**DATA FOR PROCESSING**
+ + + + +

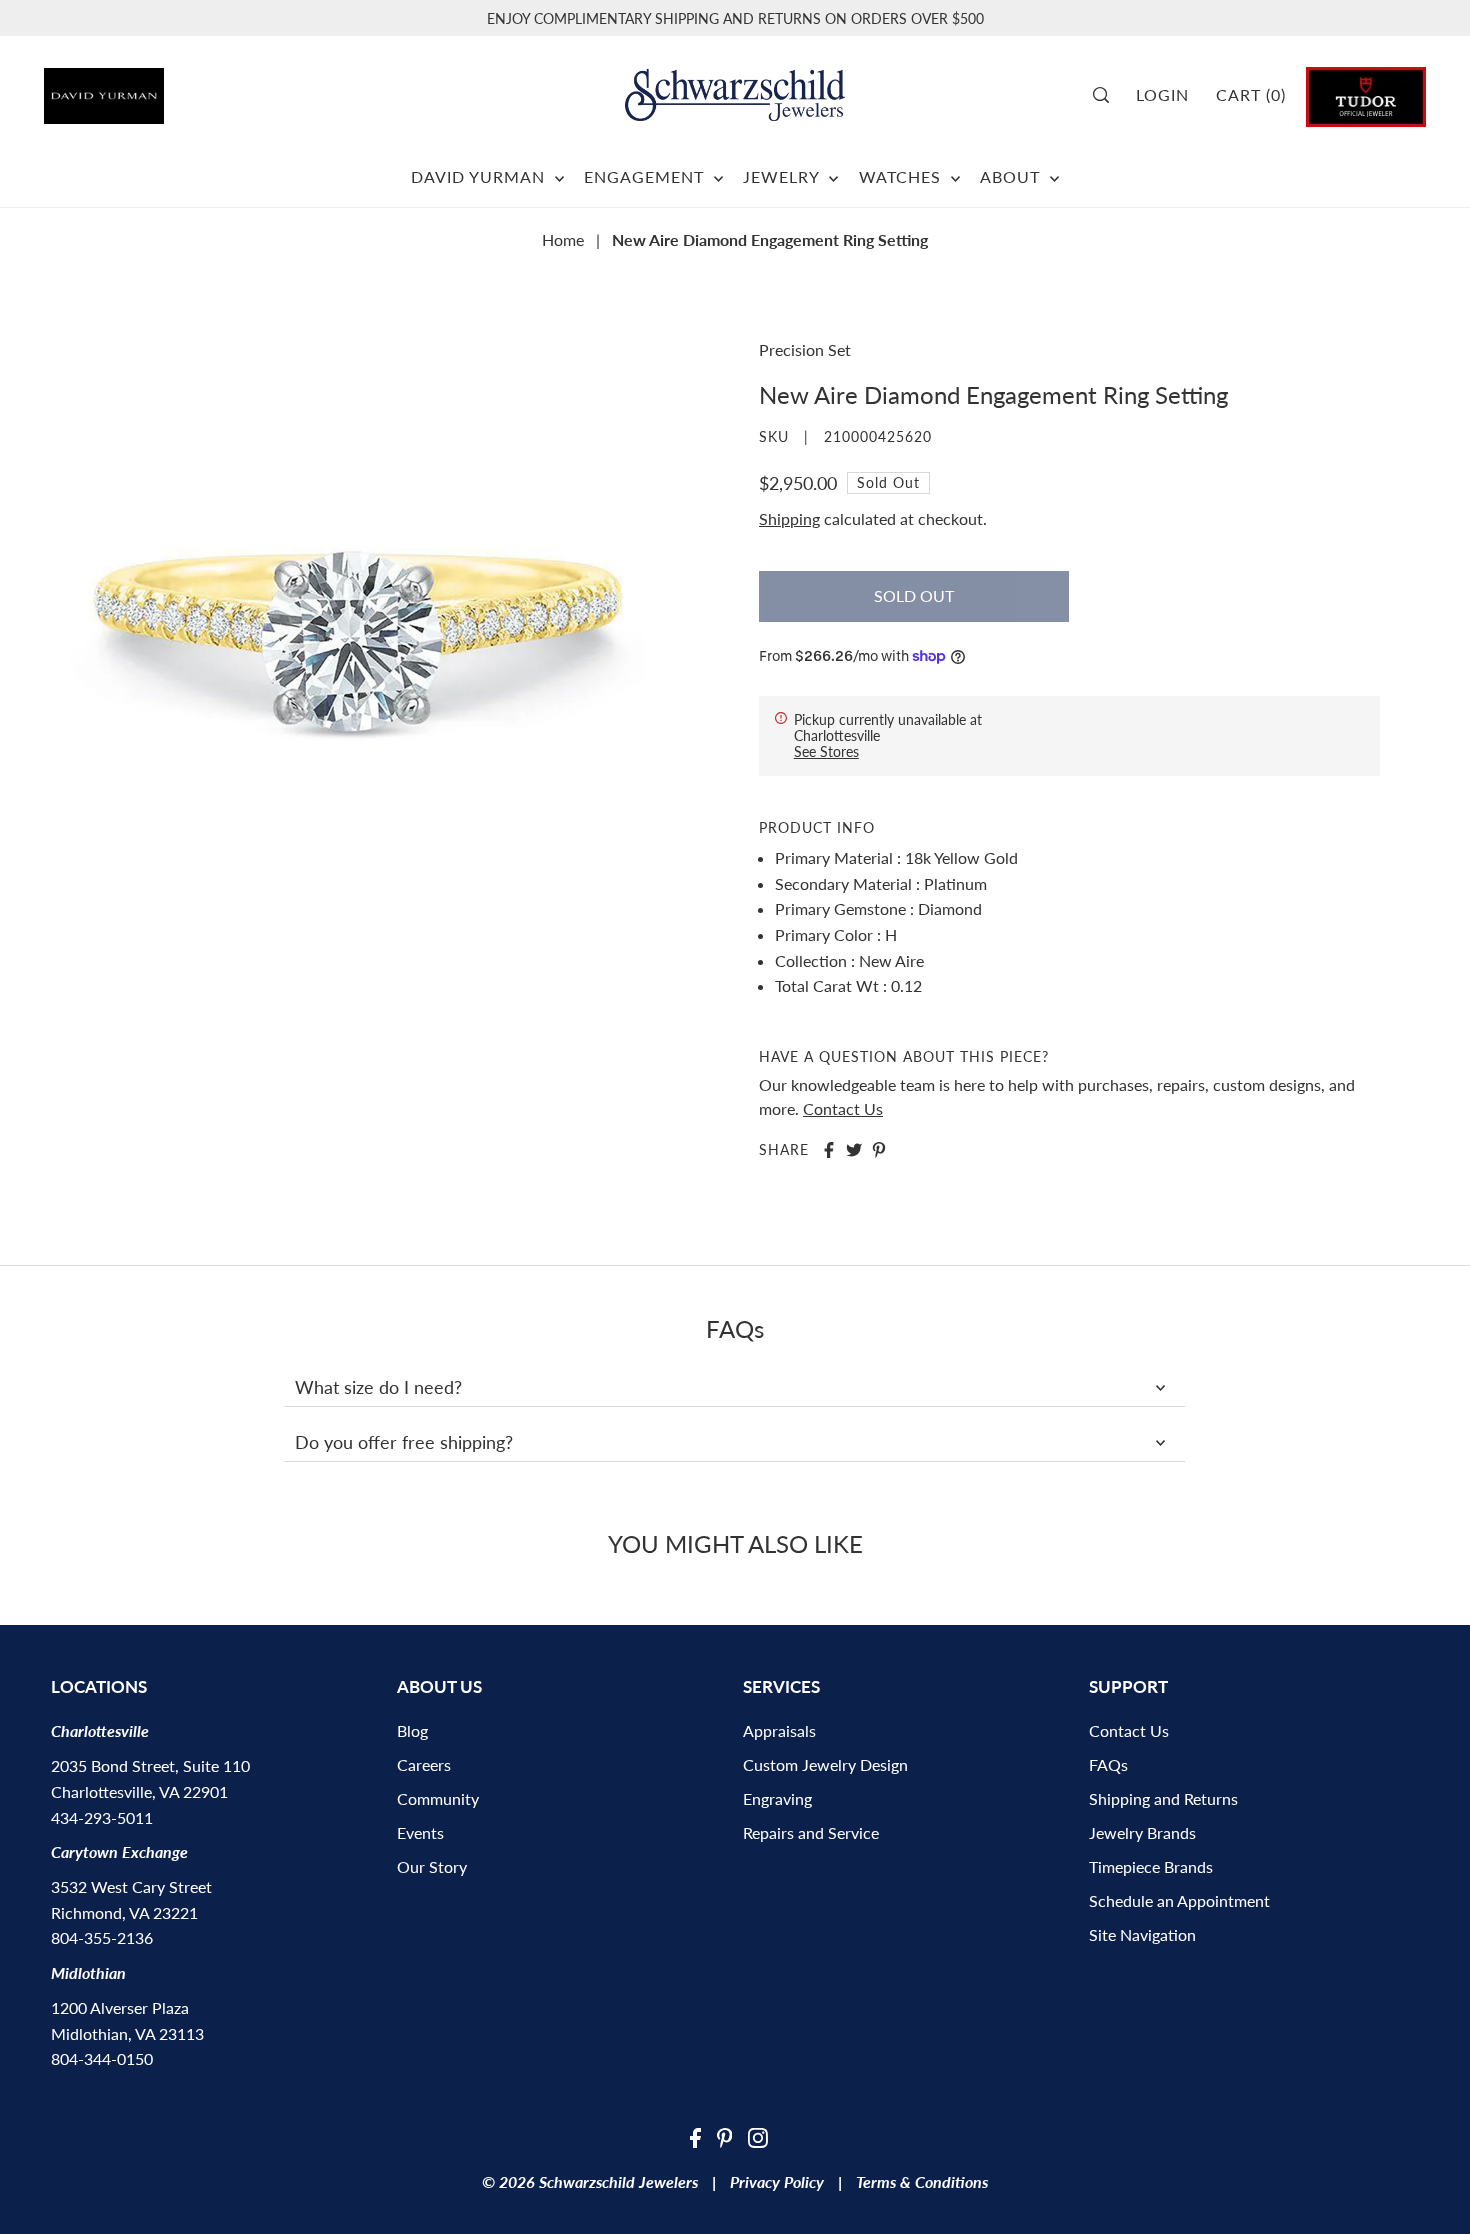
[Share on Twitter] (854, 1150)
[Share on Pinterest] (879, 1150)
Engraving (777, 1798)
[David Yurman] (152, 88)
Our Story (432, 1866)
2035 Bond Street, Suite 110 (150, 1765)
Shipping (789, 518)
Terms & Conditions (922, 2181)
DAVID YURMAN (480, 176)
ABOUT (1012, 176)
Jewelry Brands (1142, 1832)
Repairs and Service (811, 1832)
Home (563, 239)
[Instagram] (758, 2136)
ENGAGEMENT (646, 176)
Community (438, 1798)
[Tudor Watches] (1366, 94)
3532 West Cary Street (131, 1886)
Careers (424, 1764)
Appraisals (779, 1730)
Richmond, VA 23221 (124, 1912)
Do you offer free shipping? (404, 1442)
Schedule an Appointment (1179, 1900)
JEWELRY (783, 176)
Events (420, 1832)
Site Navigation (1142, 1934)
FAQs (1108, 1764)
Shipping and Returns (1163, 1798)
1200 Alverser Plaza (120, 2007)
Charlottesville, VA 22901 (139, 1791)
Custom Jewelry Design (825, 1764)
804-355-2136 (102, 1937)
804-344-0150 (102, 2058)
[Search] (1108, 95)
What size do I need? (378, 1387)
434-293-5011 (102, 1817)
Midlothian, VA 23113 (127, 2033)
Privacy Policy (777, 2181)
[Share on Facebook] (829, 1150)
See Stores (826, 751)
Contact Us (843, 1108)
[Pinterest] (725, 2136)
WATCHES (902, 176)
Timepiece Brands (1151, 1866)
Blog (412, 1730)
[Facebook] (695, 2136)
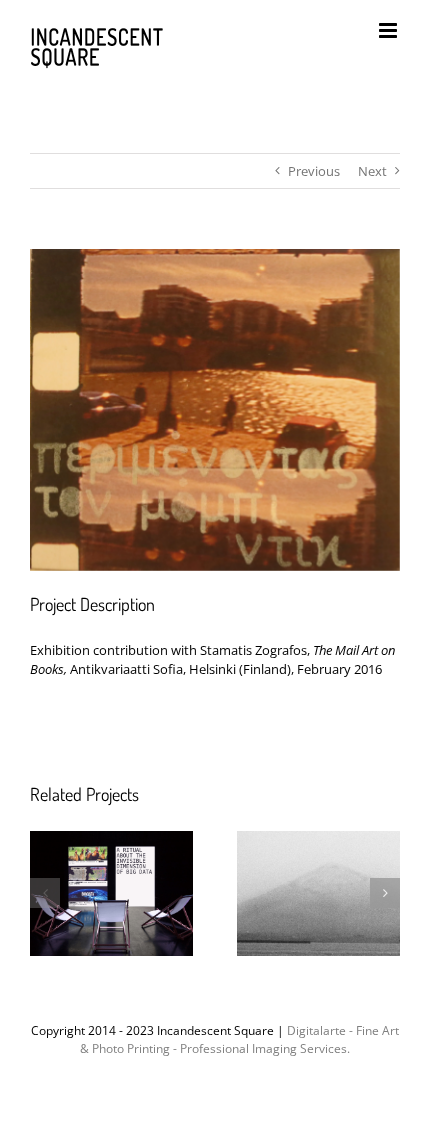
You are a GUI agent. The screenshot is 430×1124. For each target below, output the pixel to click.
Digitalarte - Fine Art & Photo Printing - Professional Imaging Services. (239, 1039)
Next (372, 171)
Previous (314, 171)
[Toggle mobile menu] (389, 30)
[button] (45, 893)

+ + + + +

**WHAT TO WORK ON**
Every entry above needs to be printed again exactly, with its pictures left out.

**ANSWER TO THE PROBLEM**
[Share on Twitter] (854, 1150)
[Share on Pinterest] (879, 1150)
Engraving (777, 1798)
[David Yurman] (152, 88)
Our Story (432, 1866)
2035 Bond Street, Suite 110 (150, 1765)
Shipping (789, 518)
Terms & Conditions (922, 2181)
DAVID YURMAN (480, 176)
ABOUT (1012, 176)
Jewelry Brands (1142, 1832)
Repairs and Service (811, 1832)
Home (563, 239)
[Instagram] (758, 2136)
ENGAGEMENT (646, 176)
Community (438, 1798)
[Tudor Watches] (1366, 94)
3532 West Cary Street (131, 1886)
Careers (424, 1764)
Appraisals (779, 1730)
Richmond, VA 23221 (124, 1912)
Do you offer free shipping? (404, 1442)
Schedule an Appointment (1179, 1900)
JEWELRY (783, 176)
Events (420, 1832)
Site Navigation (1142, 1934)
FAQs (1108, 1764)
Shipping and Returns (1163, 1798)
1200 Alverser Plaza (120, 2007)
Charlottesville, VA 22901 (139, 1791)
Custom Jewelry Design (825, 1764)
804-355-2136 (102, 1937)
804-344-0150 (102, 2058)
[Search] (1108, 95)
What size do I need? (378, 1387)
434-293-5011 (102, 1817)
Midlothian, VA 23113 (127, 2033)
Privacy Policy (777, 2181)
[Share on Facebook] (829, 1150)
See Stores (826, 751)
Contact Us (843, 1108)
[Pinterest] (725, 2136)
WATCHES (902, 176)
Timepiece Brands (1151, 1866)
Blog (412, 1730)
[Facebook] (695, 2136)
You are a GUI agent. The screenshot is 430×1124. For each target below, output the pixel to click.
Digitalarte - Fine Art & Photo Printing - Professional Imaging Services. (239, 1039)
Next (372, 171)
Previous (314, 171)
[Toggle mobile menu] (389, 30)
[button] (45, 893)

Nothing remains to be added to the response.